Als ich dann nach diesem langen Tag zuhause ankam, standen da doch tatsaechlich zwei Maedchen von der Highschool vor der Tuere und als ich sie auf Thai frag, was sie wollen, krieg ich ein Laecheln zur Antwort. Ich denk, sie wollen nicht zu mir (und mir faellt ein Stein vom Herzen) aber dann spricht Nittaya mit ihnen und ich weiss, dass die Erleichterung zu frueh kam. Sie wollen mich interviewen, fuer Extrapunkte in Englisch. Am Sonntag, dass wollen sie aber bei sich daheim machen. Na klar, Farang nach hause bringen und auch noch gute Noten abstauben - das ist das Hochgefuehl fuer jedes Schulmaedchen. Nach Beratschlagung mit Nittaya hab ich mich drauf eingelassen.

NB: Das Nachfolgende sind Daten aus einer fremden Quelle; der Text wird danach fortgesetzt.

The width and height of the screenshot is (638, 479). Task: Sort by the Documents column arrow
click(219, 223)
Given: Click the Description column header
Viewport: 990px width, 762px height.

Am Sonntag macht der Farang Hausbesuch.

Der Farang ist uebrigens gluecklich derzeit. (Besonders, weil er eine liebe Freundin daheim hat, die sich bitte keine Sorgen macht) Aber eben auch, weil seine Schueler Fortschritte machen. In allen Schulen laeuft es immer besser und auch wenn ich vielleicht der erste bin, der sie mit Tests und Ausfragen quaelt glaube ich dass sie mich moegen. Zumindest waren ihre Gesichter lang, als ich ihnen die neuen Freiwilligen vorgestellt hab, weil sie dachten, das wuerde heissen, dass ich abreise.

Sie haben noch nicht ganz verstanden, dass ich noch laenger bleibe als diese, die nach naechster Woche wieder weiter ziehen. Dennoch ueberall sind alle wie ausgewechselt. Selbst zuhause ist man viel stiller und vorsichtig. Das ist wohl die Thai-Art, dass man am Anfang sehr sehr zurueckhaltend ist. Ich denke aber viel mehr aus dem Grund, weil man fuerchtet selber etwas falsch zu machen, als dass man den neuen abzuchecken versucht. Bei den Schuelern mag das anders sein.

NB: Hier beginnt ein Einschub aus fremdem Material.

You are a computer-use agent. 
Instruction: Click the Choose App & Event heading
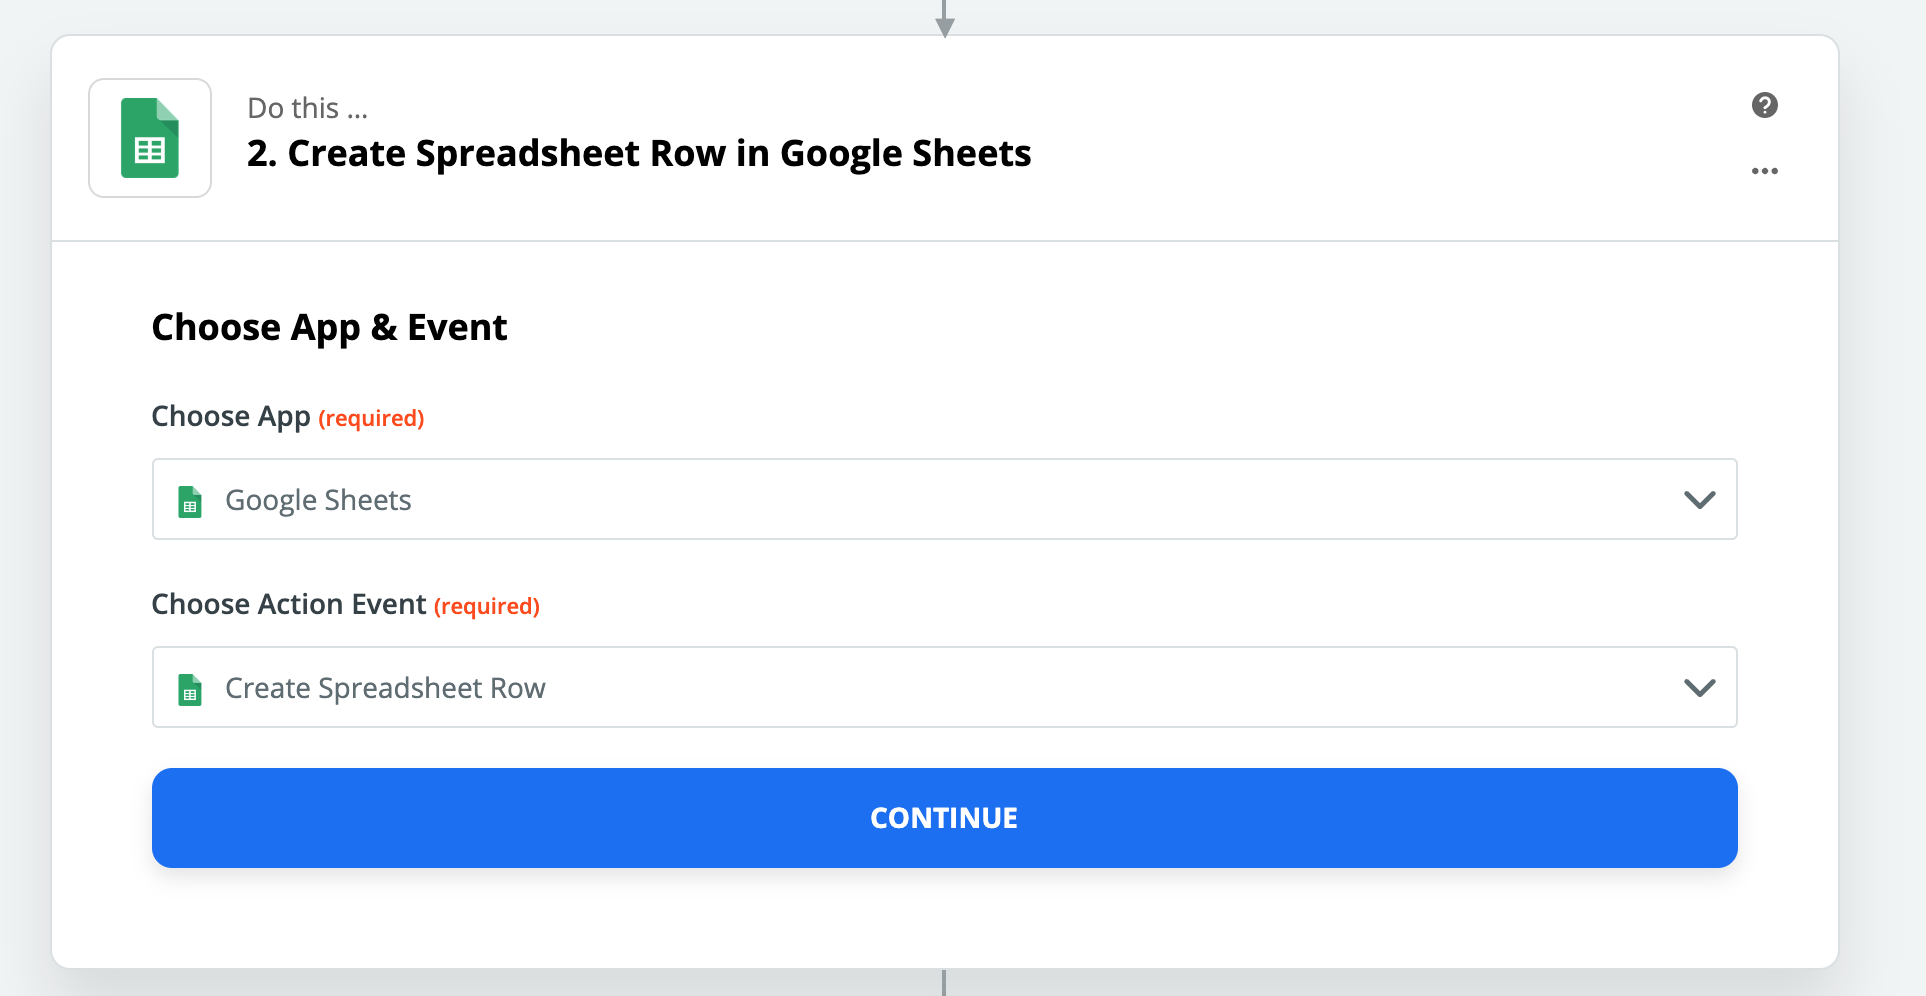coord(329,326)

Na - will sagen, ich hab meinen Spass beim Unterricht und wenn ich wieder einmal einen Frechdachs aus der zweiten Klasse auf einen Baum setze von dem er alleine nicht mehr runter kommt oder wenn ich die frechen Maedchen frech sein lasse und wenn mir ein Laecheln genuegt und niemand singen muss oder weinen, um mir seine Dankbarkeit zu zeigen.

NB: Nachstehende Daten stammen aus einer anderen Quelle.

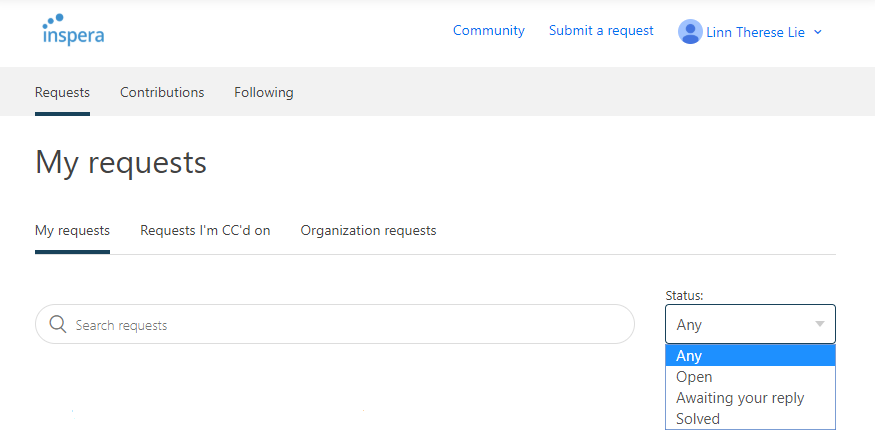Click into the Search requests field
Screen dimensions: 875x441
[335, 324]
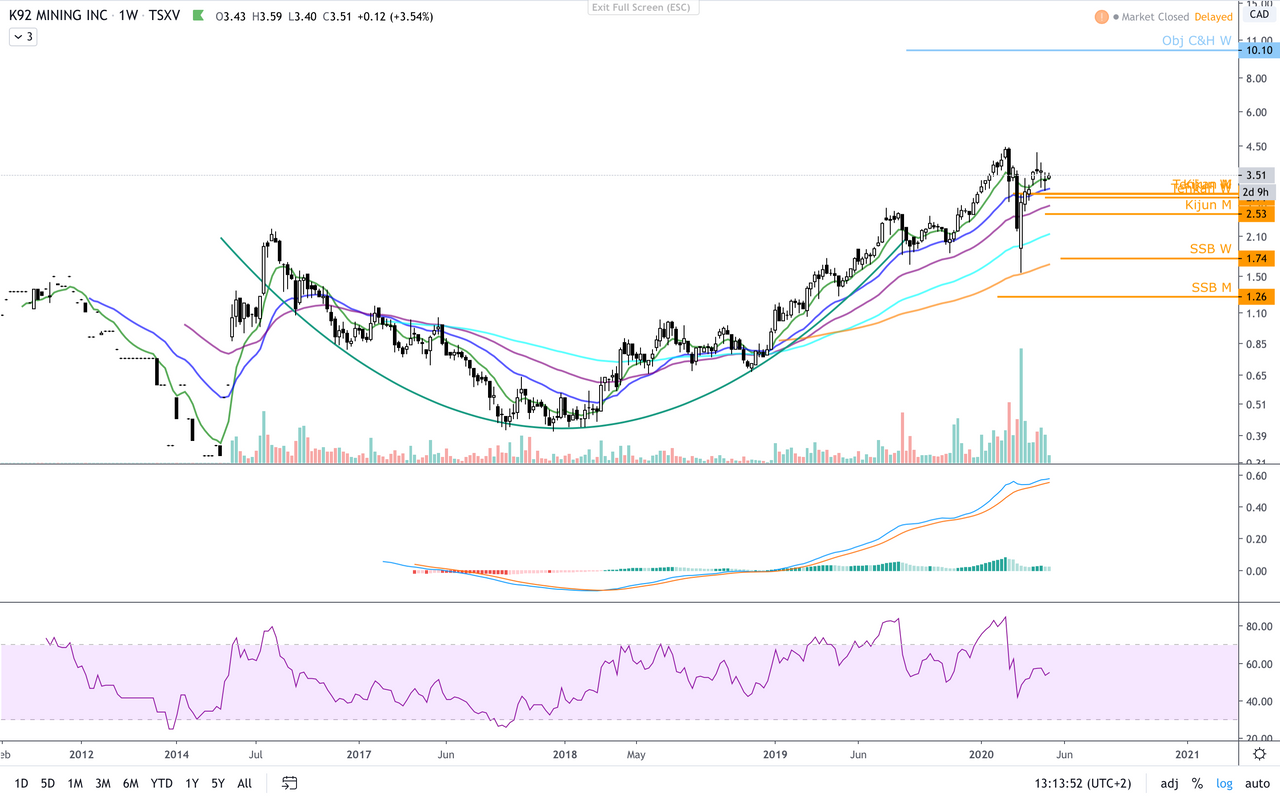The height and width of the screenshot is (800, 1280).
Task: Open the go-to-date calendar icon
Action: (290, 783)
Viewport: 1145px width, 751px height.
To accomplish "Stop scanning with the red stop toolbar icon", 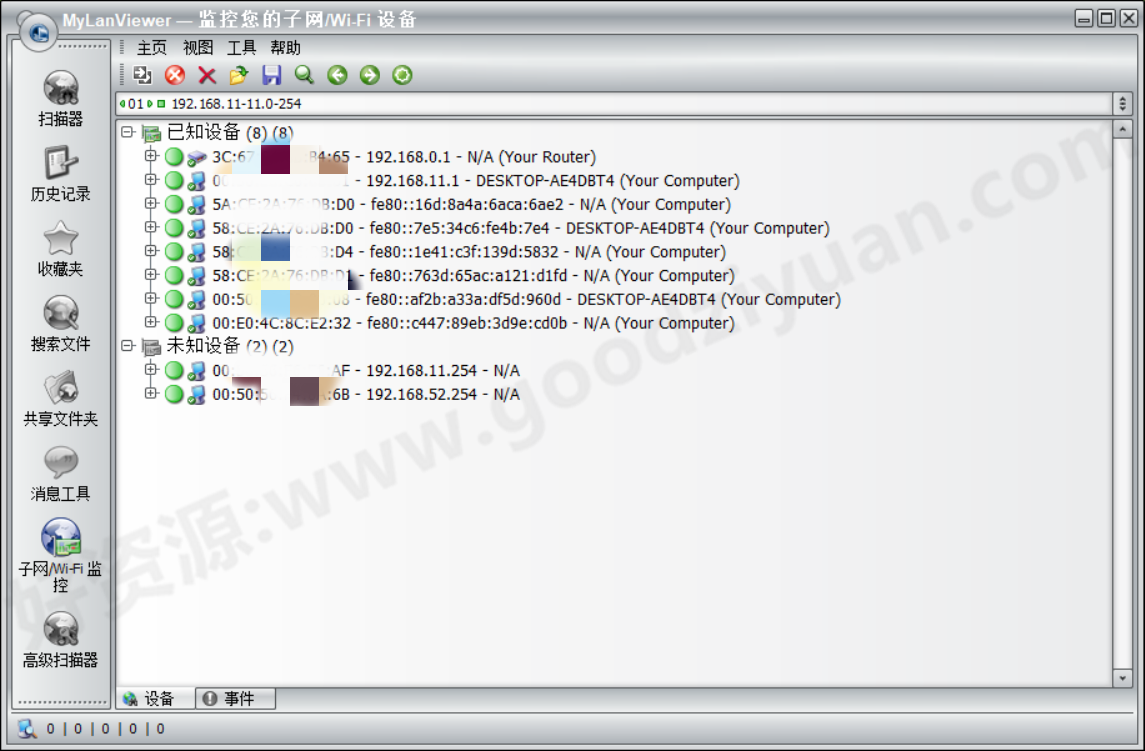I will click(x=172, y=75).
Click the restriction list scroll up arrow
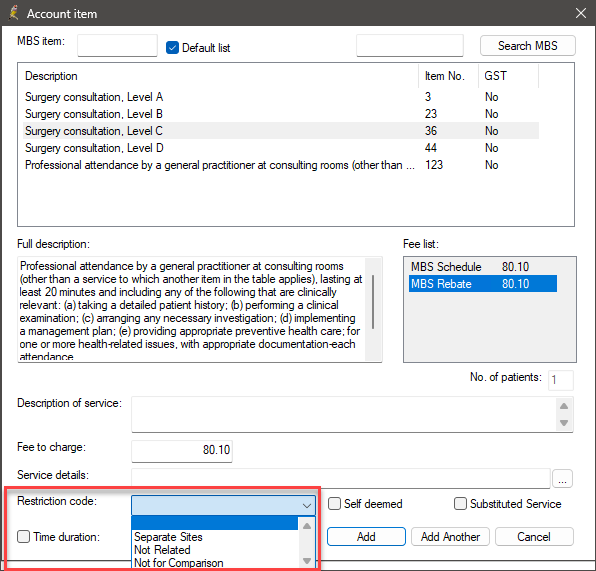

Dennoch mehren sich in letzter Zeit auch wieder ein paar Zweifel. Gerade durch die beiden anderen Freiwilligen, die viele Fragen aufwerfen. Zum Beispiel ueber den Fleiss so mancher Lehrer und ueber die traditionellen Hierachien, die Teamwork unter den Lehrern beschweren. Wo Lehrer nicht unterrichten und wo selbe meinen Freiwillige nutzen zu koennen, um Aufgaben fuers Ministerium zu erledigen, oder Tests zu bestehen, an die Gehaltserhoehungen geknuepft sind. Und wo sowas ueber Kanaele geht, die wir nicht sehen, aber wo der Aeltere dem Juengeren die Buerde auftraegt, solche Dinge von den Freiwilligen zu fordern.

Ich denke derjenige weiss genau, dass er mit einer solchen Forderung im Konflikt mit unseren Wertvorstellungen tritt. Aber er weiss auch, dass Nittaya als die Juengere seiner Forderung nachkommen muss, weil sie ansonsten ihr Ansehen und das ihrer Freiwilligen verliert. Und das ist ein starkes Druckmittel, dass auch wir verstehen und dem Simone und Guillermo in Bescheidenheit nachgegeben haben. Ich weiss nicht, ob ich meinen Stolz gebaendigt haette, aber ich verstehe die Weisheit in ihrer Entscheidung.

Klartext: Sie machen nun einen hundertseitigen Test fuer einen Lehrer, damit der mehr Geld bekommt. Gleichzeitig helfen sie ihm zu verschleiern, dass er lange nicht so gut Englisch spricht, wie er sollte und akzeptieren eine Hierachie, die ihm erlaubt zu unterrichten und nicht zu unterrichten wann er will (und er will anscheinend nicht oft). Dagegen retten sie nicht nur das Ansehen der Freiwilligen an der Schule, sondern steigern es sogar noch. Es ist auch wahrscheinlich, dass die Schueler mehr von einem Zugang zu Freiwilligen haben, als davon, dass das Ministerium weiss, dass der Lehrer nicht gut Englisch kann es aber auch keinen Ersatz gibt.

Das Ergebnis all dieser Erlebnisse sind lange lange Tage und kurze Naechte. Ich bin fit, aber es zerrt an der Kondition. Ich unterrichte sechs / sieben Tage die Woche und die Besuche bei Freunden nehmen kein Ende. Dennoch (oder gerade deswegen), ich bin gluecklich.